David Limbaugh
President Obama recently lamented: "You can't change Washington from the inside. You can only change it from the outside." I think this statement reveals more about Obama and his plans for a second term than meets the eye.

Elaborating, Obama said, "I got elected and ... big accomplishments like health care got done ... because we mobilized the American people to speak out."

Rubbish. Obamacare was not some outside, grass-roots-driven legislative achievement. Obama could never persuade Americans to support his bill or lobby Congress to pass it. He cobbled together his majority in the most inside of insider venues -- the bowels of Congress, in secret rooms, where he twisted arms, made false promises and offered bribes to persuade congressmen to defy their constituents' wishes. He didn't persuade congressmen through reasoned arguments.

His entire adult life, from what we can best determine, Obama has always been animated by some big cause. He revels in activism and has leveraged his leadership roles in these causes to propel himself into ever-greater positions of influence, from editor of the Harvard Law Review to the Illinois Senate to the United States Senate to the presidency.

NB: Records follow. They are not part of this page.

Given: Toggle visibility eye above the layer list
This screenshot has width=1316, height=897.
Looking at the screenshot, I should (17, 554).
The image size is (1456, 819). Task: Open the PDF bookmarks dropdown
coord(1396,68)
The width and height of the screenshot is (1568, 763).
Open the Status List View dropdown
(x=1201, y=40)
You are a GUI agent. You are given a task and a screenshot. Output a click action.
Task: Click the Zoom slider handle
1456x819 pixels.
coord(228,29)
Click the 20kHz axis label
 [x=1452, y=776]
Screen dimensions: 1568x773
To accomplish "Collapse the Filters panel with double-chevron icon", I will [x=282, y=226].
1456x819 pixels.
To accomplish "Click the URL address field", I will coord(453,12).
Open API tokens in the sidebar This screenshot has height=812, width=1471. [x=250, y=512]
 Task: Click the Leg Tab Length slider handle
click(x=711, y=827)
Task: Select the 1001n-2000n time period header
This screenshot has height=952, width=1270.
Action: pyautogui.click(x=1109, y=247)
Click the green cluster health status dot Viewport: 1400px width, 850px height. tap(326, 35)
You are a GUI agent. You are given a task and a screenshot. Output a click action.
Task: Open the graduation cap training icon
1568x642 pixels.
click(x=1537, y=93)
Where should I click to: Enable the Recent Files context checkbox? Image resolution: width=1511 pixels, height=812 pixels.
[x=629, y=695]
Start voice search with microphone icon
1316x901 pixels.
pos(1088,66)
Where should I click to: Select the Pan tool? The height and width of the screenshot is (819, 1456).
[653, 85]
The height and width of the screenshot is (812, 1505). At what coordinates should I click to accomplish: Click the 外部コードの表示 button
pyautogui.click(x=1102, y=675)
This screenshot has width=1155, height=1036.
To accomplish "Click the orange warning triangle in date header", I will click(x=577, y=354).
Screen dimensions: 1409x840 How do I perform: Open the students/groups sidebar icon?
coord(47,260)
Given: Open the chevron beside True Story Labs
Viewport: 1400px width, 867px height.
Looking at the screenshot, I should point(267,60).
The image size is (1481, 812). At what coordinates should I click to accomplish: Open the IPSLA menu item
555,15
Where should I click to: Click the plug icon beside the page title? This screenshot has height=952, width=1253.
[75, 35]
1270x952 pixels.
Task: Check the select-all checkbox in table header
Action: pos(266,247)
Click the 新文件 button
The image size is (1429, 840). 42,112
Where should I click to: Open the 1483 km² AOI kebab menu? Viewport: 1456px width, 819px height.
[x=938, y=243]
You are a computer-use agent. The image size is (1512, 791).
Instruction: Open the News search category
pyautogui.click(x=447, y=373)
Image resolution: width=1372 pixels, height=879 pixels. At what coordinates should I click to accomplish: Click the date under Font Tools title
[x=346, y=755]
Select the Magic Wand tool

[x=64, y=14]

There seems to be little evidence that, once he arrived at any of these positions, he did much -- other than what he had to do -- to position himself to graduate to the next level. He wrote little as law review editor and sponsored few bills as a legislator. His focus was always on upward political mobility.

Obama's stock in trade has always been rabble-rousing, community organizing and campaigning. When it comes to actual governing, he's a fish out of water -- an alien visitor without a spaceship. It's obvious that he simply does not enjoy actually doing the jobs he is elected to do.

Don't get me wrong. Obama has not solely been concerned with acquiring power for the sake of satisfying his narcissistic appetite for attention, fame and power. As a leftist radical, he happens to fervently believe in the causes he has pursued.

But when he arrived at the highest office in the land, he still lacked skills at basic governance and disliked the mundane parts of the job, which he probably considered beneath his self-perceived calling to revolutionize America. So even as president, he's remained the persistent community organizer and the perpetual campaigner for this or that initiative, such as the stimulus and Obamacare, and then for his re-election effort.


David Limbaugh

David Limbaugh, brother of radio talk-show host Rush Limbaugh, is an expert on law and politics. He recently authored the New York Times best-selling book: "Jesus on Trial: A Lawyer Affirms the Truth of the Gospel."